*** Opening of TEXT SHOWN ***

Pubdate: Sat, 20 Jan 2018
Source: Windsor Star (CN ON)
Copyright: 2018 The Windsor Star
Author: Brian Cross
Page: A3


A four-pillared strategy to combat the region's opioid crisis was
unveiled Friday by local officials.

They zeroed in on improving treatment options, public awareness,
physician and patient education, availability of the anti-overdose
drug naloxone and harm reduction measures like needle disposal boxes
and investigating a safe-injection site.

"We can call it a crisis because it is affecting our community hard
and our average rate of opioid-related death is way higher than the
provincial average," acting medical officer of health Dr. Wajid Ahmed
said at a morning news conference to announce the strategy that's been
a year in the making.

He displayed a graph comparing the steadily climbing provincial death
rate - peaking recently at 6.2 per 100,000 population - to
Windsor-Essex's 9.1 death rate, which is 46 per cent higher.

Ahmed called the comparison, taken from the province's opioid tracker,
"alarming enough" to draw up a plan to prevent what are largely
preventable deaths. In Ontario, 14 per cent of the population filled
an opioid prescription in 2015-16, and the Erie St. Clair health
region (Windsor-Essex, Chatham-Kent and Sarnia-Lambton) had the
highest rate of opioid prescriptions in the province at 18 per cent.

The impact is being felt everywhere. In the last several months, the
strain on first responders like paramedics has become severe, said
Tecumseh Mayor McNamara, who chairs the region's board of health. He
noted that the budget for local land ambulance is rising 19 per cent
this year, driven at least partly by the increasing demands wrought by
the opioid epidemic. The number of opioid-related emergency department
visits have more than tripled since 2003.

"And certainly the despair within our families," he added. "This is
something that is embedded in our region."

*** Close of TEXT SHOWN ***
*** Opening of EXERCISE DATA ***

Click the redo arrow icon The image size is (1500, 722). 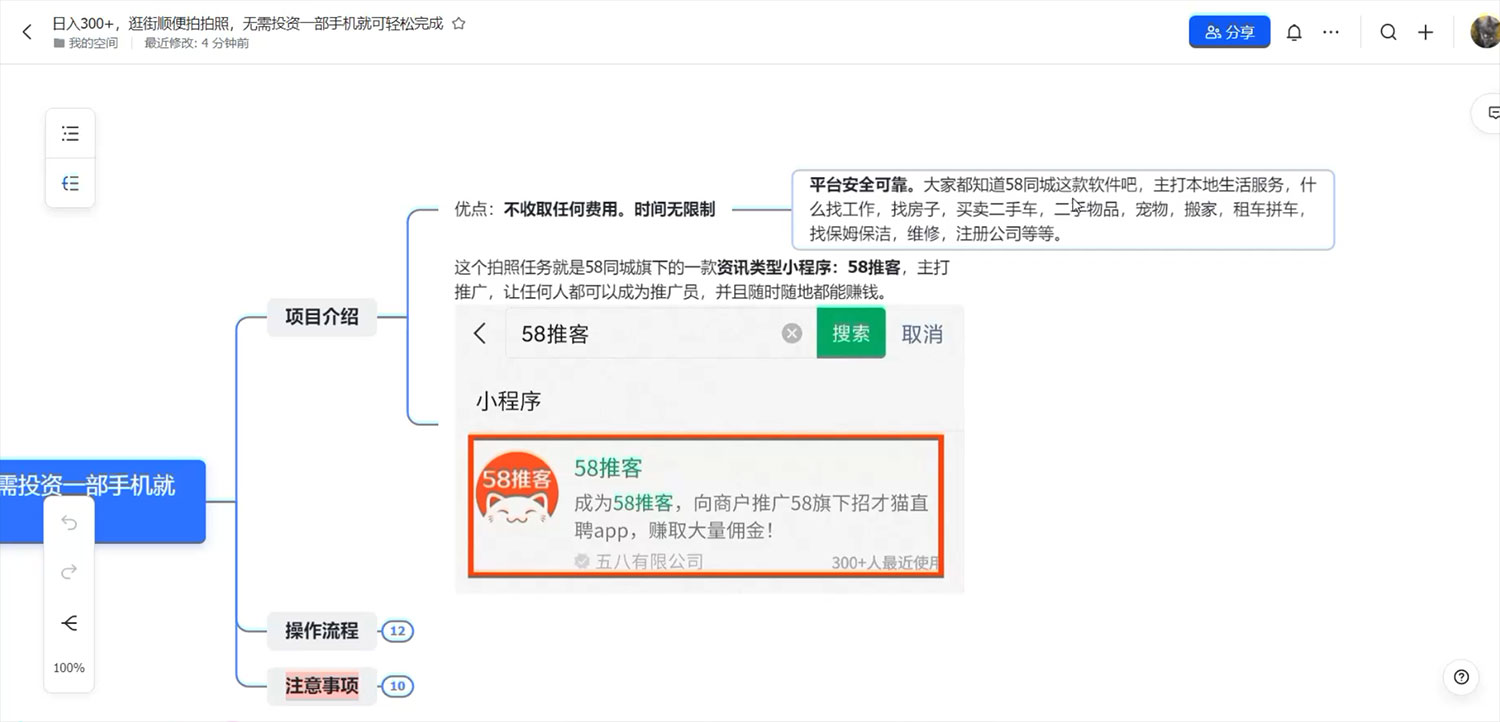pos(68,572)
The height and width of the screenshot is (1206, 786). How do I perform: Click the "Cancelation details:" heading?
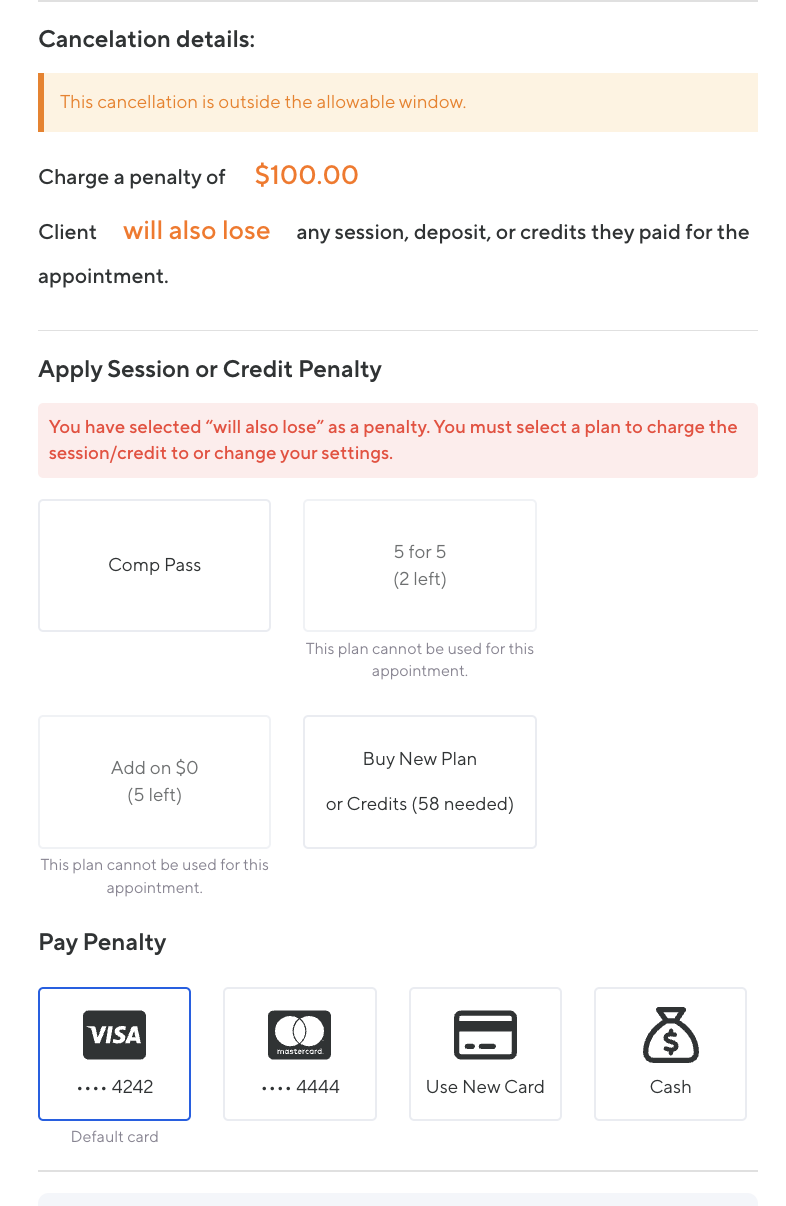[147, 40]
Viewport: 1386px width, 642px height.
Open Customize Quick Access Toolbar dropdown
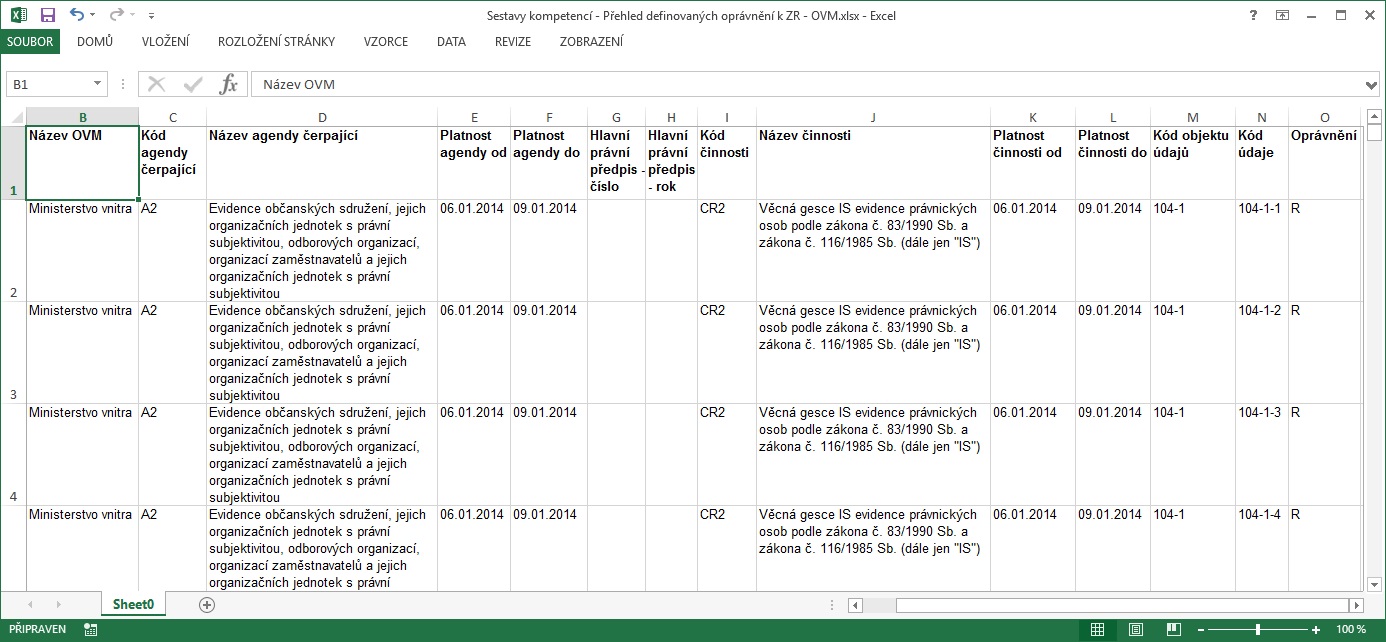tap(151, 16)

*** Close of EXERCISE DATA ***

INSTRUCTIONS TO FOLLOW ->
Revise the opioid strategy article's passage that starts at the words "A four-pillared strategy" and stops after "in the making.", putting "Narcan" wherever "naloxone" appears. Work from the opioid strategy article alone.

RESULT ->
A four-pillared strategy to combat the region's opioid crisis was
unveiled Friday by local officials.

They zeroed in on improving treatment options, public awareness,
physician and patient education, availability of the anti-overdose
drug Narcan and harm reduction measures like needle disposal boxes
and investigating a safe-injection site.

"We can call it a crisis because it is affecting our community hard
and our average rate of opioid-related death is way higher than the
provincial average," acting medical officer of health Dr. Wajid Ahmed
said at a morning news conference to announce the strategy that's been
a year in the making.